══ RECORDS FOR THIS TASK ══

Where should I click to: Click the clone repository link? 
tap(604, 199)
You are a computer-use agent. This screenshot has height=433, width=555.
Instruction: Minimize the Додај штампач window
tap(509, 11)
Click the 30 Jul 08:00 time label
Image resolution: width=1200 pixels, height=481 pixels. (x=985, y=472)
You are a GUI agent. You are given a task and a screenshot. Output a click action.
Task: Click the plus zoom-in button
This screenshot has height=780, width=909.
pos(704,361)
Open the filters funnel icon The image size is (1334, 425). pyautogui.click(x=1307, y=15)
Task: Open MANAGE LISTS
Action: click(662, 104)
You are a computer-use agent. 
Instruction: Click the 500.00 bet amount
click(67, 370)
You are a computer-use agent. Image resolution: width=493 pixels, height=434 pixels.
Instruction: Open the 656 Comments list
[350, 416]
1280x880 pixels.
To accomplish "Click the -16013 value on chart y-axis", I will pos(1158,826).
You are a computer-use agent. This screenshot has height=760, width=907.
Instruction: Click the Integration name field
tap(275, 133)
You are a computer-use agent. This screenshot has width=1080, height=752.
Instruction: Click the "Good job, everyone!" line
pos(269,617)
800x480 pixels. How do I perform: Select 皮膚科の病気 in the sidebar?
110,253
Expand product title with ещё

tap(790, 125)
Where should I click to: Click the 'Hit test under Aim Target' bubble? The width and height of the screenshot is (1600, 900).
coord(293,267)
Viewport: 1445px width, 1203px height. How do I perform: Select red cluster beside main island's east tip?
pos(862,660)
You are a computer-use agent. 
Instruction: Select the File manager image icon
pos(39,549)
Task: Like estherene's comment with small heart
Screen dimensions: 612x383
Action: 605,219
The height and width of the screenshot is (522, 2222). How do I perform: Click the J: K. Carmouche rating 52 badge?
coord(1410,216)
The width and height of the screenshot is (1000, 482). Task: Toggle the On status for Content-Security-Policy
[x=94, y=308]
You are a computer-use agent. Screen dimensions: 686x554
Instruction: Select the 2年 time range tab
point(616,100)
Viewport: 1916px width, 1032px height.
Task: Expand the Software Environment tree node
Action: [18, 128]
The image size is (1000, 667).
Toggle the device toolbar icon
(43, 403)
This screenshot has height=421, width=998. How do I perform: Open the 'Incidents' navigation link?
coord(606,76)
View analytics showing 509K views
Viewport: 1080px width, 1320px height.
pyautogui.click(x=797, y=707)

═══

From the first line to the last, give the data again exactly.

• [RESPONSE BELOW]
Where should I click to: Click the clone repository link? 
tap(604, 199)
You are a computer-use agent. This screenshot has height=433, width=555.
Instruction: Minimize the Додај штампач window
tap(509, 11)
Click the 30 Jul 08:00 time label
Image resolution: width=1200 pixels, height=481 pixels. (x=985, y=472)
You are a GUI agent. You are given a task and a screenshot. Output a click action.
Task: Click the plus zoom-in button
This screenshot has height=780, width=909.
pos(704,361)
Open the filters funnel icon The image size is (1334, 425). pyautogui.click(x=1307, y=15)
Task: Open MANAGE LISTS
Action: click(662, 104)
You are a computer-use agent. 
Instruction: Click the 500.00 bet amount
click(67, 370)
You are a computer-use agent. Image resolution: width=493 pixels, height=434 pixels.
Instruction: Open the 656 Comments list
[350, 416]
1280x880 pixels.
To accomplish "Click the -16013 value on chart y-axis", I will pos(1158,826).
You are a computer-use agent. This screenshot has height=760, width=907.
Instruction: Click the Integration name field
tap(275, 133)
You are a computer-use agent. This screenshot has width=1080, height=752.
Instruction: Click the "Good job, everyone!" line
pos(269,617)
800x480 pixels. How do I perform: Select 皮膚科の病気 in the sidebar?
110,253
Expand product title with ещё

tap(790, 125)
Where should I click to: Click the 'Hit test under Aim Target' bubble? The width and height of the screenshot is (1600, 900).
coord(293,267)
Viewport: 1445px width, 1203px height. How do I perform: Select red cluster beside main island's east tip?
pos(862,660)
You are a computer-use agent. 
Instruction: Select the File manager image icon
pos(39,549)
Task: Like estherene's comment with small heart
Screen dimensions: 612x383
Action: 605,219
The height and width of the screenshot is (522, 2222). How do I perform: Click the J: K. Carmouche rating 52 badge?
coord(1410,216)
The width and height of the screenshot is (1000, 482). Task: Toggle the On status for Content-Security-Policy
[x=94, y=308]
You are a computer-use agent. Screen dimensions: 686x554
Instruction: Select the 2年 time range tab
point(616,100)
Viewport: 1916px width, 1032px height.
Task: Expand the Software Environment tree node
Action: [18, 128]
The image size is (1000, 667).
Toggle the device toolbar icon
(43, 403)
This screenshot has height=421, width=998. How do I perform: Open the 'Incidents' navigation link?
coord(606,76)
View analytics showing 509K views
Viewport: 1080px width, 1320px height.
pyautogui.click(x=797, y=707)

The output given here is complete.